Direktur Eksekutif Institute Criminal of Justice Reform (ICJR) Anggara menilai bahwa untuk mendorong pertumbuhan ekonomi, pembangunan negara hukum juga penting untuk memberikan kepastian berusaha di Indonesia.

WowKeren - Institute Criminal of Justice Reform (ICJR) mengkritik Presiden RI terpilih Joko Widodo alias Jokowi. Pasalnya, saat menyampaikan pidato visi pembangunan Indonesia untuk 2014-2019 Jokowi tidak banyak menyinggung masalah pembangunan negara hukum dan juga jaminan Hak Asasi Manusia. Jokowi justru dinilai lebih banyak membahas masa depan bangsa hanya dari segi ekonomi.

Padahal hukum juga perlu ditegakkan sebaik mungkin untuk mendorong pembangunan di Indonesia, dalam hal ini terkait kepastian berusaha di Indonesia. Untuk itu, Direktur Eksekutif ICJR Anggara menilai seharusnya hukum menjadi fokus prioritas untuk pembangunan Indonesia ke depannya.


"Dalam konteks pidato presiden, ICJR mengingatkan," kata Anggara melalui keterangan tertulis dilansir dari CNN Indonesia, Senin (15/7). "Bahwa pembangunan negara hukum sekali lagi harus menjadi agenda prioritas yang terutama bagi pemerintahan Jokowi-Ma'ruf."
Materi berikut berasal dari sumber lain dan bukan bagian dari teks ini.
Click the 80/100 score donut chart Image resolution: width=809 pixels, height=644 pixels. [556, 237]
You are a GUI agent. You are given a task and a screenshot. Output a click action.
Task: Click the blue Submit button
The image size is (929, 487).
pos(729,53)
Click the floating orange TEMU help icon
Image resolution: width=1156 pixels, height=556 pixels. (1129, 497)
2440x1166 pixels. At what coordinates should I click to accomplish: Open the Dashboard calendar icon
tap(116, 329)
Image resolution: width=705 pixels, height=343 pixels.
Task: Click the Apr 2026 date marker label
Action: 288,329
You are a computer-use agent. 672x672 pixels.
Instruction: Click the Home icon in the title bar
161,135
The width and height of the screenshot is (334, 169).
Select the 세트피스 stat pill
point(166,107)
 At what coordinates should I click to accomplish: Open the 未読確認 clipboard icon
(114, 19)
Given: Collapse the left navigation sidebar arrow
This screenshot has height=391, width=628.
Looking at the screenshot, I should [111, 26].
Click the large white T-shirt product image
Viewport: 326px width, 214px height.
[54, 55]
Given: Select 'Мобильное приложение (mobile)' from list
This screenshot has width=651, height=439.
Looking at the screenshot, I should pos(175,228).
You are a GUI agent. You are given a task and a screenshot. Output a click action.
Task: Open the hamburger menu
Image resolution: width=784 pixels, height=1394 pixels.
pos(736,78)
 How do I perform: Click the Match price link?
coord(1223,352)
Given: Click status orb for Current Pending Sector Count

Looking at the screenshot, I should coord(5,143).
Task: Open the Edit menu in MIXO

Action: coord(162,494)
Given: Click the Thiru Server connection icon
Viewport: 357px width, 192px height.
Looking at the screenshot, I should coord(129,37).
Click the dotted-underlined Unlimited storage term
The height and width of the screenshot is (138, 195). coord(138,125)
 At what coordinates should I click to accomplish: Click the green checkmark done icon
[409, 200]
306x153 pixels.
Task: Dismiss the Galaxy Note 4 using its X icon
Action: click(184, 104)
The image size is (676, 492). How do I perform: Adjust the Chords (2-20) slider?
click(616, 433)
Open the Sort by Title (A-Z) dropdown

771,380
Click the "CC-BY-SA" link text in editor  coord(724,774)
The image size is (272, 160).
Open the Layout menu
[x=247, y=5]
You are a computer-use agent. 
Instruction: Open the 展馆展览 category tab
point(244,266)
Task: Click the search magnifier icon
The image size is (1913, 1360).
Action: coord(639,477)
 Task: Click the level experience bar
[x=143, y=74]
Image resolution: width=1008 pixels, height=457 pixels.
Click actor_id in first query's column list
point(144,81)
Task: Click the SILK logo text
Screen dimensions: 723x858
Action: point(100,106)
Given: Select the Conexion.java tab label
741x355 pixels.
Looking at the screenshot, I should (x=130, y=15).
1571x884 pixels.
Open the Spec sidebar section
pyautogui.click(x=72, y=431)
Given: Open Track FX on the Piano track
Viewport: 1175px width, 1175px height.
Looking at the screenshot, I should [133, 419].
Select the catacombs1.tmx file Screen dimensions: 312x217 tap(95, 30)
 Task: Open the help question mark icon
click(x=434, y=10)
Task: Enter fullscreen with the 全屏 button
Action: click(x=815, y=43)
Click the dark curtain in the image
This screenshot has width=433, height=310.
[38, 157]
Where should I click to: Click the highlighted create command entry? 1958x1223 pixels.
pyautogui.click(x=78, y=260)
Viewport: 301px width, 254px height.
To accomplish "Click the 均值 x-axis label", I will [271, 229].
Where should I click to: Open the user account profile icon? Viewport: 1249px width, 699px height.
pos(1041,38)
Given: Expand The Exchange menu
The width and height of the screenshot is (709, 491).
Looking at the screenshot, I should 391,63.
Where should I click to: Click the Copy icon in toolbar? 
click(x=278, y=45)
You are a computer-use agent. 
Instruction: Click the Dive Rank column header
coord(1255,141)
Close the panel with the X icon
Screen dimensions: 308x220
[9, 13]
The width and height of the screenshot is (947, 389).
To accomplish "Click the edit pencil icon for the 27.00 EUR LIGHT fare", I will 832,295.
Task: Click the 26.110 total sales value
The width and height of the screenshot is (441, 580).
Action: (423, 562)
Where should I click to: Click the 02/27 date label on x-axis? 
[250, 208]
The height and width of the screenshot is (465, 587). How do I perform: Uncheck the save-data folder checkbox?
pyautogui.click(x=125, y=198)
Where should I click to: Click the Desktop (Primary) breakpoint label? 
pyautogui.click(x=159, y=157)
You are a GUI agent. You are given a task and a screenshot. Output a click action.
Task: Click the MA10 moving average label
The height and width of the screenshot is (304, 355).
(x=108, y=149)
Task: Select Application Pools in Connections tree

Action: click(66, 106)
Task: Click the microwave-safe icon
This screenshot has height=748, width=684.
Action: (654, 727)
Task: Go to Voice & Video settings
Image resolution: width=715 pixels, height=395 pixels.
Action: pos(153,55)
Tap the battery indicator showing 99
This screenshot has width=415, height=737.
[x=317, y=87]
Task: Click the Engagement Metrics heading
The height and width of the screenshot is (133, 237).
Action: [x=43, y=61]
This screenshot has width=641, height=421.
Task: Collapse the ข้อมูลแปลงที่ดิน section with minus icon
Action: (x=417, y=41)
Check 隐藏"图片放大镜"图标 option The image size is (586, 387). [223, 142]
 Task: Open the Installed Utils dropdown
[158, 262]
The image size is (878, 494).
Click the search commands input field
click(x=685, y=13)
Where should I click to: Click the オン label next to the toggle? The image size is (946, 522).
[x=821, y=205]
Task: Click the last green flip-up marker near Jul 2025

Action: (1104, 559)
Anggara menambahkan bahwa pembangunan negara hukum tidak hanya menjadi tanggung jawab pemerintahan, namun juga menjadi kewajiban konstitusional bagi setiap kepala negara. Terkait hal ini, Tim kampanye Nasional (TKN) memberikan bantahan.

Direktur Program TKN Aria Bima tak sepakat jika Jokowi disebut tak memprioritaskan masalah hukum dan HAM. "Ini tadi kan persoalan ekonomi ya, kalau persoalan hukum dan HAM tentu tidak hanya kita tetapi persoalan dunia. Tentu itu akan menjadi sesuatu hal yang harus dirampungkan oleh Pak Jokowi," kata Aria masih dilansir dari CNN Indonesia.

Selama lima tahun masa pemerintahan Jokowi, memang masih banyak masalah hukum dan HAM yang belum terselesaikan. Meski demikian, ia menekankan pentingnya memperbaiki kualitas kompetisi Indonesia sehingga bisa bersaing secara global.

"Ya pasti (masih ada persoalan). Ini bukan pemerintahan malaikat, ada sesuatu yang kurang," jelas politikus PDIP ini. "Tentu kita tidak ingin membangun Indonesia yang berdaya saing, yang mempunyai kompetensi dalam konteks persaingan global tapi meninggalkan persoalan HAM."